**Abstract**
Apparently rational behaviors of autoregressive LLMs, such as in-context learning, have been attributed to implicit Bayesian inference: since training data is best explained as a mixture, the optimal next-token-predictor learns to implicitly infer latent concepts and completes prompts consistently with Bayesian inference. Although it is optimal in-distribution, Bayesian inference is generally suboptimal on out-of-distribution prompts due to model misspecification. As model behavior on OOD prompts is only weakly constrained by pretraining, it is not guaranteed that Bayesian behavior is extrapolated OOD. In this talk, we investigate with small-scale experiments the degree to which Bayesian inference remains a good model of LM behavior on OOD prompts. We first review related approaches from the literature.
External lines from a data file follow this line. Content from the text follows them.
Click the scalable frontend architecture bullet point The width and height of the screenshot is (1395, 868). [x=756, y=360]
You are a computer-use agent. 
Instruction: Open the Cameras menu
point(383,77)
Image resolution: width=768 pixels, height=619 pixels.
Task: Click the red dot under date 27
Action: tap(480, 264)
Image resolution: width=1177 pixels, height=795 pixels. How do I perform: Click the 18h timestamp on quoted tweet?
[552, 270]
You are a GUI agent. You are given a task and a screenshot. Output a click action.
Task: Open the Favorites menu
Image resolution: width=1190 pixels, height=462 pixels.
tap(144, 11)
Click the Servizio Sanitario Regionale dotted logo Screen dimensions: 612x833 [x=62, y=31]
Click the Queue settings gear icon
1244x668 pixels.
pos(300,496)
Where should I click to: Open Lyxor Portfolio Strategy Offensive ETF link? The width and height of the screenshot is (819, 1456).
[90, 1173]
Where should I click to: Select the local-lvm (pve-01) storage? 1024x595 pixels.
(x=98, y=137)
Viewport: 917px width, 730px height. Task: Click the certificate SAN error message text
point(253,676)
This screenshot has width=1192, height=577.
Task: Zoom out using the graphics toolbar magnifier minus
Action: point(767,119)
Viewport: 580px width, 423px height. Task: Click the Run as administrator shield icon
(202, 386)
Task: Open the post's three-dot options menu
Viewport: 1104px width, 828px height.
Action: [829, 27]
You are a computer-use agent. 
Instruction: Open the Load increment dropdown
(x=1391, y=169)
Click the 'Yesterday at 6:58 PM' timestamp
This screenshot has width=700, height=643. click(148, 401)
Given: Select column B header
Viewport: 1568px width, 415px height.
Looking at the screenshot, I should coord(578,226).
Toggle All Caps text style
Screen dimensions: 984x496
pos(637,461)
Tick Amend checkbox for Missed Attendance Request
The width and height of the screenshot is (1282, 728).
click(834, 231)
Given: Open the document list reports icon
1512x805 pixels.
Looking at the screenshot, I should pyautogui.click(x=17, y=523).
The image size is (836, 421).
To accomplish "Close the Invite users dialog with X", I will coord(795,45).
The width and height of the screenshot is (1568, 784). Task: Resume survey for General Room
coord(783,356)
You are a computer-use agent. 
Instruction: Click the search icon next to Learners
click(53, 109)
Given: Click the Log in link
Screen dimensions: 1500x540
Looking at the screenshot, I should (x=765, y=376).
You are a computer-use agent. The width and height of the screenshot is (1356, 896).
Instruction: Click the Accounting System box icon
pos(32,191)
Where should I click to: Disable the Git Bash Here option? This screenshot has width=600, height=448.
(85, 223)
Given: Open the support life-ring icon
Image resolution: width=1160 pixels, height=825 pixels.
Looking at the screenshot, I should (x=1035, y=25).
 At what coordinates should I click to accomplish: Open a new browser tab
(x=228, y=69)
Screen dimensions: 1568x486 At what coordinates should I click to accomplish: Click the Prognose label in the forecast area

Then, focusing on small-scale compositional tasks - learning rules of formal languages - we show that Transformers can solve harder tasks than trained on, even in settings where the Bayes posterior is undefined. We highlight the role of task compositionality as a useful inductive bias in enabling models to learn more than the training data.
**Speaker Biography**
Szilvia is a second-year PhD student working with Professor Ferenc Huszár. Szilvia's research focuses on explaining emergent abilities of LLMs, such as in‑context learning and out‑of‑distribution generalisation, as well as related foundational questions in (algorithmic) information theory.